Aus rein militärischer Sicht stellte das Hauptquartier der Hamas in Doha das dar, was Carl von Clausewitz als „Schwerpunkt“ bezeichnen würde – eine Machtquelle, deren Ausschaltung die Dynamik des Konflikts grundlegend verändert. Das Büro erfüllte mehrere wichtige Funktionen, die die Kriegsführungsfähigkeit der Hamas noch lange nach der Zerstörung ihrer militärischen Infrastruktur im Gazastreifen aufrechterhielten.

Erstens bot es Kommando- und Kontrollmöglichkeiten, die unter den Bedingungen der Belagerungskriegsführung in Gaza unmöglich aufrechtzuerhalten gewesen wären. Sichere Kommunikation, verschlüsselte Finanztransfers, diplomatische Koordination mit iranischen Stellvertretern – all dies erforderte eine technologische Infrastruktur und politischen Schutz, den nur ein staatlicher Sponsor bieten konnte. Jede aus Gaza abgefeuerte Rakete, jeder unter dem Philadelphi-Korridor gegrabene Tunnel, jedes zur Quälerei israelischer Familien veröffentlichte Geiselvideo ging auf Entscheidungen und Ressourcen zurück, die in Doha getroffen bzw. bereitgestellt worden waren.

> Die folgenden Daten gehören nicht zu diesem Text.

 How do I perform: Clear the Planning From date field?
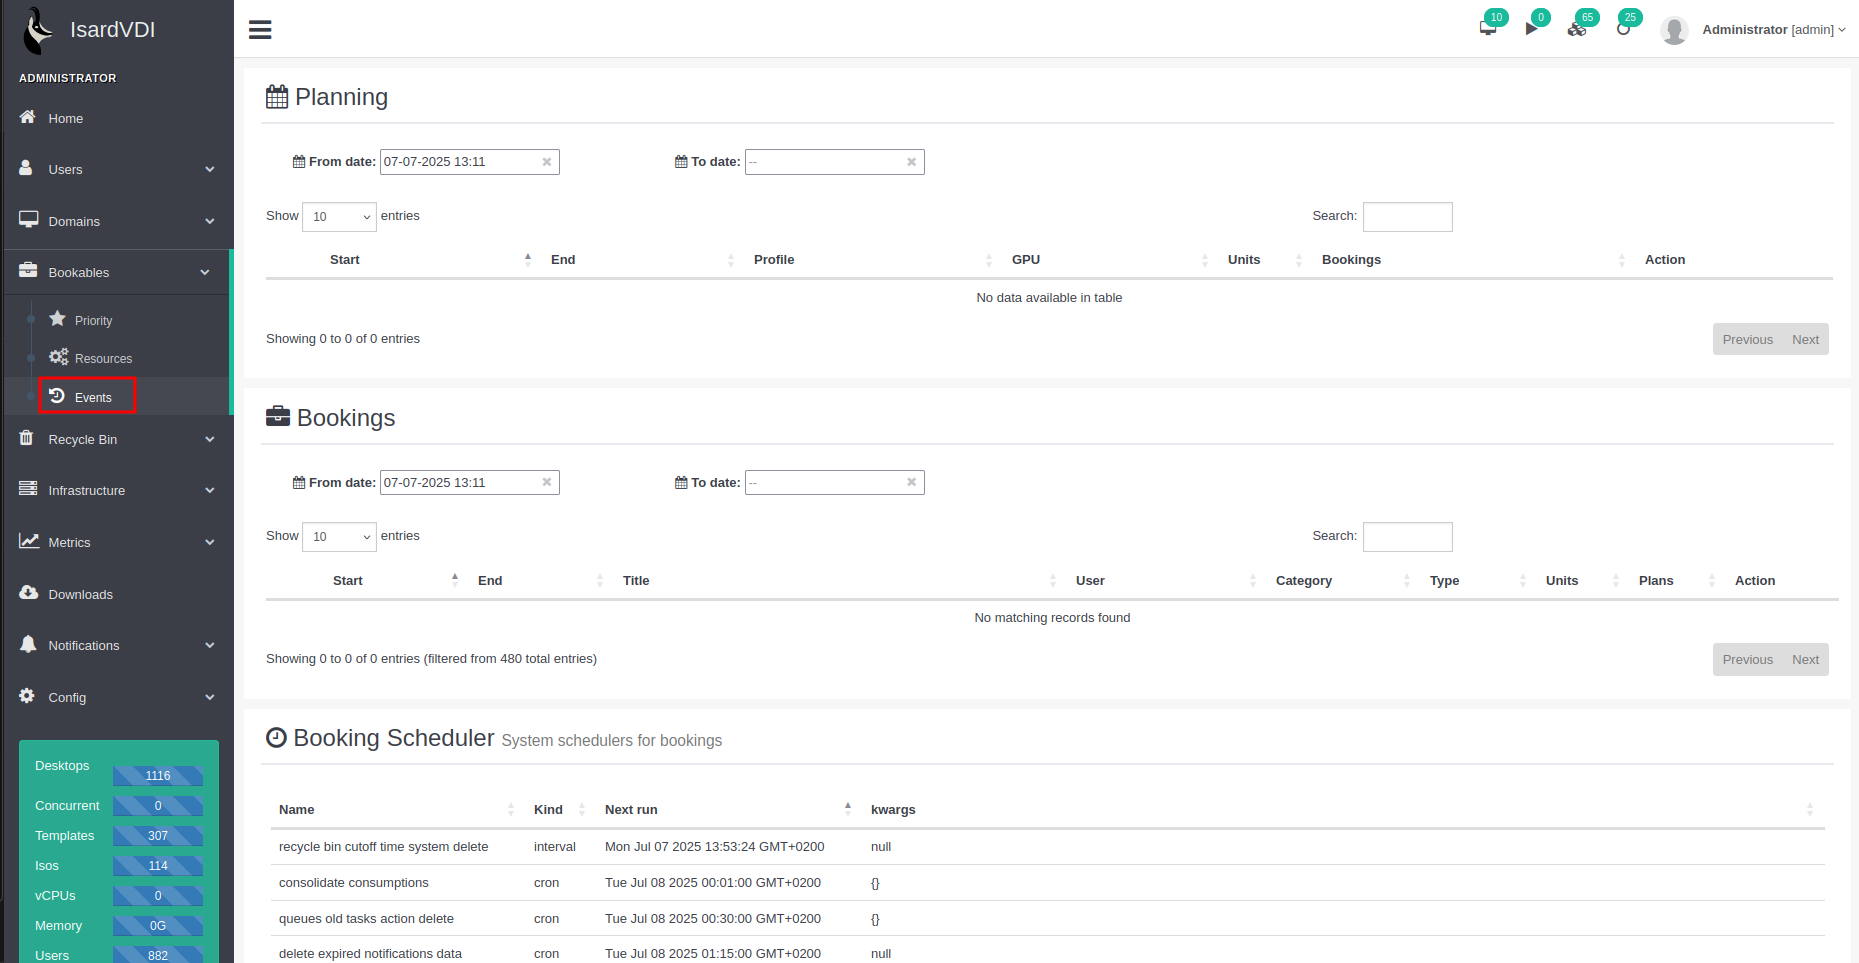pos(547,162)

Drittens, und vielleicht am wichtigsten, ermöglichte der Schutz Katars der Hamas, ihre Führungsriege vor dem Verschleiss zu bewahren, der terroristische Organisationen im Laufe der Zeit normalerweise schwächt. Während Israel systematisch Hamas-Kommandeure im Gazastreifen eliminierte – von Mohammed Deif bis Marwan Issa –, blieb der strategische Beraterstab der Organisation in Doha intakt, wodurch die Kontinuität der Planung und das institutionelle Bewusstsein gewährleistet blieben. Diese Konstellation machte es praktisch unmöglich, die Hamas allein mit militärischen Mitteln zu besiegen, da die Organisation ihre taktischen Verluste einfach wieder ausgleichen konnte, während ihre strategische Führung unantastbar blieb.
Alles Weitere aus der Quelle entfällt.